<<<<
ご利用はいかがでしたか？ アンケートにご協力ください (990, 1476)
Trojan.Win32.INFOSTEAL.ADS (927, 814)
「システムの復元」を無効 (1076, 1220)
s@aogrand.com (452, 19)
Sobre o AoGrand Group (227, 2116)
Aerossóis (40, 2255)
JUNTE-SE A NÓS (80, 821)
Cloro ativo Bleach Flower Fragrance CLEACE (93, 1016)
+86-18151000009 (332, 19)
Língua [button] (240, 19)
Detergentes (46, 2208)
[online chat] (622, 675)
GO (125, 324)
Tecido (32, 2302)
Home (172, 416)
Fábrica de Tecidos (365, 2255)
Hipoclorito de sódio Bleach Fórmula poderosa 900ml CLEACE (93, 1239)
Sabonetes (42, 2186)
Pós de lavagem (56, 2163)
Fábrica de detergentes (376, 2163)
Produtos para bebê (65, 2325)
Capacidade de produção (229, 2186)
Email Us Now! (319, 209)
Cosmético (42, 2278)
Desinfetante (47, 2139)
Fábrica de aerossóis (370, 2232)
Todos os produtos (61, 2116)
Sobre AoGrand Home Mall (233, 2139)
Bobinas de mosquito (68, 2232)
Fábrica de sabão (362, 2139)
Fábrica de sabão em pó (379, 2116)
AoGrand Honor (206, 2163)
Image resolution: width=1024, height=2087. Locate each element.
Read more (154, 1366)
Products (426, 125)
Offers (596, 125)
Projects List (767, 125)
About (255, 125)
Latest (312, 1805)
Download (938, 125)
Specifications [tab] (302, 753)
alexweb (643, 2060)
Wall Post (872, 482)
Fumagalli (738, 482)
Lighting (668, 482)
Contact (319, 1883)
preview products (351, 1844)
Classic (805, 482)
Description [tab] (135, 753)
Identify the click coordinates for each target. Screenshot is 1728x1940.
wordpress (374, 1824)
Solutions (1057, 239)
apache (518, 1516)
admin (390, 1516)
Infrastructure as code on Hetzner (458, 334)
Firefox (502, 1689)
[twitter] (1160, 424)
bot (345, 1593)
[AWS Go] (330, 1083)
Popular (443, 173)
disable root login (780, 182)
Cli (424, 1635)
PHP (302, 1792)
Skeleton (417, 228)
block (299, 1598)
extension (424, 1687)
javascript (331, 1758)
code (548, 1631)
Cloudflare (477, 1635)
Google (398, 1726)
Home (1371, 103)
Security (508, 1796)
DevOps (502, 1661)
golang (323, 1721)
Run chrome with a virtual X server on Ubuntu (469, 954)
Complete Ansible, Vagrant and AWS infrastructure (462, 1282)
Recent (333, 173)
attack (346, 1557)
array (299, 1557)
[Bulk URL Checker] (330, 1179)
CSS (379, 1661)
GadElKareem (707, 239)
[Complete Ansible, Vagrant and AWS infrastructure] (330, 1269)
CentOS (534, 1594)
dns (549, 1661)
>>>>
AIM OF THE TASK: From the material above, copy out every line bearing the string "Vagrant".

WRITTEN SOLUTION:
Complete Ansible, Vagrant and AWS infrastructure (462, 1282)
[Complete Ansible, Vagrant and AWS infrastructure] (330, 1269)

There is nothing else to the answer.